Data excerpts
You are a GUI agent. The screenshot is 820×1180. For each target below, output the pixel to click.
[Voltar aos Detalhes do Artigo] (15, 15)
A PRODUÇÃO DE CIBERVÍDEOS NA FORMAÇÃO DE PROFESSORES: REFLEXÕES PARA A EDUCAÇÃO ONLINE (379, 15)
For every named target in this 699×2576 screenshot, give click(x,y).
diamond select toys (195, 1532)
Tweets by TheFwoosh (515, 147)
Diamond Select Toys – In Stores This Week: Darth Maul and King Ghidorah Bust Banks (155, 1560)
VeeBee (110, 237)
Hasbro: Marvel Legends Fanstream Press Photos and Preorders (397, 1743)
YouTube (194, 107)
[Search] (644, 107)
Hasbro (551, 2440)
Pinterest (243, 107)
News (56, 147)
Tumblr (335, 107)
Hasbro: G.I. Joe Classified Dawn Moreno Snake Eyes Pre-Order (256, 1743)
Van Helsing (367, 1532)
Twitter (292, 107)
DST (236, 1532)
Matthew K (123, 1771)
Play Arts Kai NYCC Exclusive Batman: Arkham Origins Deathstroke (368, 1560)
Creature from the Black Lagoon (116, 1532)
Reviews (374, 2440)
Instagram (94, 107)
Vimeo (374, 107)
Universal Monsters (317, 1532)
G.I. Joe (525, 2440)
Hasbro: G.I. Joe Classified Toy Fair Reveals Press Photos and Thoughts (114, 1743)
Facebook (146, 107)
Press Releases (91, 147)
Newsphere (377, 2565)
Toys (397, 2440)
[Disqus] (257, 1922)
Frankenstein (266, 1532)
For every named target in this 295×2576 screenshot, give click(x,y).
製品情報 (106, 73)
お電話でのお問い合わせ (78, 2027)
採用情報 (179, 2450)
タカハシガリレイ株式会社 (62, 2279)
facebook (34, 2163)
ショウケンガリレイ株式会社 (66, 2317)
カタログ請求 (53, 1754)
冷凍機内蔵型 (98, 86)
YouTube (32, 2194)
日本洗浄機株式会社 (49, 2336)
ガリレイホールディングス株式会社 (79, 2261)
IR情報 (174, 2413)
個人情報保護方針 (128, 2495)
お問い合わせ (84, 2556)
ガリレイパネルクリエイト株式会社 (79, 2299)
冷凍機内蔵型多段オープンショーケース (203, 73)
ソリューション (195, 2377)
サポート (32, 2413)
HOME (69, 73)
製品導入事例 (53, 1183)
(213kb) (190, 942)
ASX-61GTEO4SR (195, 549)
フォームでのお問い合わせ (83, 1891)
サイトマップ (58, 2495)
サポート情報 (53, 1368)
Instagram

Exercise directions
The lines wanted are those from the one containing "ガリレイホールディングス株式会社 (79, 2261)" through the last line of the listing above. Repeat them exactly.

Result
ガリレイホールディングス株式会社 (79, 2261)
IR情報 (174, 2413)
個人情報保護方針 (128, 2495)
お問い合わせ (84, 2556)
ガリレイパネルクリエイト株式会社 (79, 2299)
冷凍機内蔵型多段オープンショーケース (203, 73)
ソリューション (195, 2377)
サポート (32, 2413)
HOME (69, 73)
製品導入事例 (53, 1183)
(213kb) (190, 942)
ASX-61GTEO4SR (195, 549)
フォームでのお問い合わせ (83, 1891)
サイトマップ (58, 2495)
サポート情報 (53, 1368)
Instagram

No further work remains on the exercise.